> [What is expected] All lines in the material below that hold "agent" should be found and copied.
------------
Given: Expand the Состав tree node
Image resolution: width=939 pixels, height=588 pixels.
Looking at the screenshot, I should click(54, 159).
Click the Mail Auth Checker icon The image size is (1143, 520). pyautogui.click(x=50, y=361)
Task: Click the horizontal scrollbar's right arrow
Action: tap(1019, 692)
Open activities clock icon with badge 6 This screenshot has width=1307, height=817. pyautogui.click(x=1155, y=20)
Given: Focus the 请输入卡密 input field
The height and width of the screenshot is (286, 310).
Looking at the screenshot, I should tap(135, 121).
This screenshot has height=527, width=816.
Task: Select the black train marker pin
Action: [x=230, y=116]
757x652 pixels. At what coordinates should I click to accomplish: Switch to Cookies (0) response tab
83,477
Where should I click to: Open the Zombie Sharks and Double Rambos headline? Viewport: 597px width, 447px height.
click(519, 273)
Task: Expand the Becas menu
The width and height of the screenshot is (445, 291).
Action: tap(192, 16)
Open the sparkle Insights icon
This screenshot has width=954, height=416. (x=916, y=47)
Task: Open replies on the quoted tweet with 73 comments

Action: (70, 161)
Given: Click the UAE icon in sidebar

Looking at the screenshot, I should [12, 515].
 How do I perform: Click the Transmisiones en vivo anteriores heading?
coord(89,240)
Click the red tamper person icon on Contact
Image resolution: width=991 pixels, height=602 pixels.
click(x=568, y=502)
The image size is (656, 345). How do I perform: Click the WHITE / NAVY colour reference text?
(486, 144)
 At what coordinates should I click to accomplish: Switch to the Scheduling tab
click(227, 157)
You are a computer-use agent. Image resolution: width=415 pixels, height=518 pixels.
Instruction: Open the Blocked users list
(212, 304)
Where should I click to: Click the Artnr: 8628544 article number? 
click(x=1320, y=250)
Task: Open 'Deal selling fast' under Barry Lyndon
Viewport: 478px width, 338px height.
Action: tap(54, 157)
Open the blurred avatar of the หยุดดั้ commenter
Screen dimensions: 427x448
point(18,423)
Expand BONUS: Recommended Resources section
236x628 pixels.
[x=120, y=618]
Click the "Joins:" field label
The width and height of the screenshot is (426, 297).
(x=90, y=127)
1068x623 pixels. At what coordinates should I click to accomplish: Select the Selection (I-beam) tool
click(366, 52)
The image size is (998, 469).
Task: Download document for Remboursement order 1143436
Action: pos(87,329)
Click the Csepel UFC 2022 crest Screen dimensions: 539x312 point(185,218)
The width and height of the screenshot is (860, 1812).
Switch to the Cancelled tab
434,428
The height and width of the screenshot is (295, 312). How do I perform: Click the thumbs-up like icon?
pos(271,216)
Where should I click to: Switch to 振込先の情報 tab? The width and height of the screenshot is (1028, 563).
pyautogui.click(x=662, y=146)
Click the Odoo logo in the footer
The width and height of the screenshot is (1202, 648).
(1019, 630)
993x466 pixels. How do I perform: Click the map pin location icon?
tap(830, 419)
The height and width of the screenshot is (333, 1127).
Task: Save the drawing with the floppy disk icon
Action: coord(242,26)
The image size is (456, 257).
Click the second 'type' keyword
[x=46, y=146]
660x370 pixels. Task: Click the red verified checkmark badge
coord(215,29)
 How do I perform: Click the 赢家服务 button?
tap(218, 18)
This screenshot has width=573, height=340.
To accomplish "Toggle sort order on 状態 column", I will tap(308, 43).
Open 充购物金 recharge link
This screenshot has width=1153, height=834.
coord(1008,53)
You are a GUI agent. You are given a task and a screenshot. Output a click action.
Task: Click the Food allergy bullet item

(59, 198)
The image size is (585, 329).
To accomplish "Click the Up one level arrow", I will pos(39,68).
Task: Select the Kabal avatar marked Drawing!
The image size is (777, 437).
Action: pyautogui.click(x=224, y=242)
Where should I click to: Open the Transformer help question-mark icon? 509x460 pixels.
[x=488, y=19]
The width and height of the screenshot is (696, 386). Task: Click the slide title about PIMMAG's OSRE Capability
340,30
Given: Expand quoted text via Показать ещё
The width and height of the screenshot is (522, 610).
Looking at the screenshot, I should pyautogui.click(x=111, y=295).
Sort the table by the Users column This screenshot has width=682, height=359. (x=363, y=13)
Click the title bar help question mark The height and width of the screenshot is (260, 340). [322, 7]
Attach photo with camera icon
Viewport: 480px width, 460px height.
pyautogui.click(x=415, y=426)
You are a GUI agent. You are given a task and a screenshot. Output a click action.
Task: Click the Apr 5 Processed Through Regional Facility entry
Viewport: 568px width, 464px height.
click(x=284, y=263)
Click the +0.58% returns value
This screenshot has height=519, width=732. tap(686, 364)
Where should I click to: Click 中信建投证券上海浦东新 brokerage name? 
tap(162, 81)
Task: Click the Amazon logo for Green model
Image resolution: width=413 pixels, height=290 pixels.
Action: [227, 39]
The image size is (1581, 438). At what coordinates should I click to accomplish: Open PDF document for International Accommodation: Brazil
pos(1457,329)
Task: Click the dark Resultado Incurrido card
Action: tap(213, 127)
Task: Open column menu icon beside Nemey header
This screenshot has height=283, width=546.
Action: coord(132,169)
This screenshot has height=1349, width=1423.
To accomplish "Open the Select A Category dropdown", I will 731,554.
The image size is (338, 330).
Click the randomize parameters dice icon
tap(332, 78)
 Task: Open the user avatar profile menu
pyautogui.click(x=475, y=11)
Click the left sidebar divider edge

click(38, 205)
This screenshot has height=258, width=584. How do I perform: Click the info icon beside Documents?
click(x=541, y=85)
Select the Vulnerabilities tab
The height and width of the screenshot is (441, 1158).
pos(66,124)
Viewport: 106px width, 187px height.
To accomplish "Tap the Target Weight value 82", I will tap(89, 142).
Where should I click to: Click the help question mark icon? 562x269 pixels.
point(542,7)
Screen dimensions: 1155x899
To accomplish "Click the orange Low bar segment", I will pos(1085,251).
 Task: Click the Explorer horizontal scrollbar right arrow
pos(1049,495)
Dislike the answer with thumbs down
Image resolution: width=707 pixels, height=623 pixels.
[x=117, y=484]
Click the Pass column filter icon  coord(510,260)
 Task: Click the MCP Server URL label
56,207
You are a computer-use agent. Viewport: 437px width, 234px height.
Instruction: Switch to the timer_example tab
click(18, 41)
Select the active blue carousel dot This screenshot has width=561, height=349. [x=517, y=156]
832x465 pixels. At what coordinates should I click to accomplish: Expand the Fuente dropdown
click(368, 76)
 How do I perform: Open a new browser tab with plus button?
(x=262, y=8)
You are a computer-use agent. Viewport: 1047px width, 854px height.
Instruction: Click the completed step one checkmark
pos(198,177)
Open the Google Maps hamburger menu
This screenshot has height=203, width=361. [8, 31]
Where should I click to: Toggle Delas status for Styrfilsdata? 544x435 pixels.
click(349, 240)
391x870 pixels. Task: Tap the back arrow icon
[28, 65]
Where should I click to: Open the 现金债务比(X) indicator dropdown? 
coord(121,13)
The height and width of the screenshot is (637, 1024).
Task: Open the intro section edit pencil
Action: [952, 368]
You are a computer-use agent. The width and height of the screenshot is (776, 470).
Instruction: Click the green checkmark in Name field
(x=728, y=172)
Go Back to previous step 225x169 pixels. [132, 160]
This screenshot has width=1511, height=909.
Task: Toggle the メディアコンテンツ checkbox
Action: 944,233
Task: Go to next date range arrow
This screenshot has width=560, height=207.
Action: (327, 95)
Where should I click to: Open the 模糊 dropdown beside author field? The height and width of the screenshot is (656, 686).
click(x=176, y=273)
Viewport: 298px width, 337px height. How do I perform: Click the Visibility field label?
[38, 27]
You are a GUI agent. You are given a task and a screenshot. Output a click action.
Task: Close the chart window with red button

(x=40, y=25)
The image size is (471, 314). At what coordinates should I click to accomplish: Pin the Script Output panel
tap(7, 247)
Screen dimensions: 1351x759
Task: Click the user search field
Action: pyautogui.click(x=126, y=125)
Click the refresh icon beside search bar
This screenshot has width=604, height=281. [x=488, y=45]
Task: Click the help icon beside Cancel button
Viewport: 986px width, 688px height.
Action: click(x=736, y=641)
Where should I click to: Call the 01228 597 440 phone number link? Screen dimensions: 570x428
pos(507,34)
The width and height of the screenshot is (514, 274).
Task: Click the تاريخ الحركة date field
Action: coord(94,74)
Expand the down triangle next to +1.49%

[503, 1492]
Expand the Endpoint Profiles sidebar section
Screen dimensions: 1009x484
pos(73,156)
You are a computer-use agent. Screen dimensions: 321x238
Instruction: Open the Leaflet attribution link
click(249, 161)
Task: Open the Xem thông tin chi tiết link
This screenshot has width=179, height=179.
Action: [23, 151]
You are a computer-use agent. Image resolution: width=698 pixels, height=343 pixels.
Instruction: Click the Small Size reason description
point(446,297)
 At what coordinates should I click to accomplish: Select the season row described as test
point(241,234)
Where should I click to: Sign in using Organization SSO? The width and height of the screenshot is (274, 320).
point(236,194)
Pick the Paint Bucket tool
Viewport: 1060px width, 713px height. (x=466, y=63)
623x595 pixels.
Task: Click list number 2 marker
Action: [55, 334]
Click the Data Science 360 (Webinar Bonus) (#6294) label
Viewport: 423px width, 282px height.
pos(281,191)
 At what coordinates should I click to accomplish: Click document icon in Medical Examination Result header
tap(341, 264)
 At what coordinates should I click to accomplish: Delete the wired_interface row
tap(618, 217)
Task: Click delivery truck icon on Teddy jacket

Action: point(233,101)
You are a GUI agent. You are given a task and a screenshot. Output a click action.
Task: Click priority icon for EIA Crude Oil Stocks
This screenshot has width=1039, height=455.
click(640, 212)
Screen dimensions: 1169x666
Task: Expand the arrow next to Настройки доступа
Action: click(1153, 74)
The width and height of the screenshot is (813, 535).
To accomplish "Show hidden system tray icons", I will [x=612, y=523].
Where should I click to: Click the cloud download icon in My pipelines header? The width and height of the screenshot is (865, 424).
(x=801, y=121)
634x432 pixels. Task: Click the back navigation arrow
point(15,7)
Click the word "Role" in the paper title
------------
> [Finished exercise]
You are a computer-use agent. Image resolution: width=415 pixels, height=518 pixels.
You are a GUI agent. You are given a task and a screenshot. Output a click action.
You are a GUI agent. You are given a task and a screenshot. Output a click action.
You are a computer-use agent. Viewport: 437px width, 234px height.
You are a computer-use agent. Viewport: 1047px width, 854px height.
You are a computer-use agent. The width and height of the screenshot is (776, 470).
You are a GUI agent. You are given a task and a screenshot. Output a click action.
You are a computer-use agent. Screen dimensions: 321x238
You are a computer-use agent. Image resolution: width=698 pixels, height=343 pixels.
You are a GUI agent. You are given a task and a screenshot. Output a click action.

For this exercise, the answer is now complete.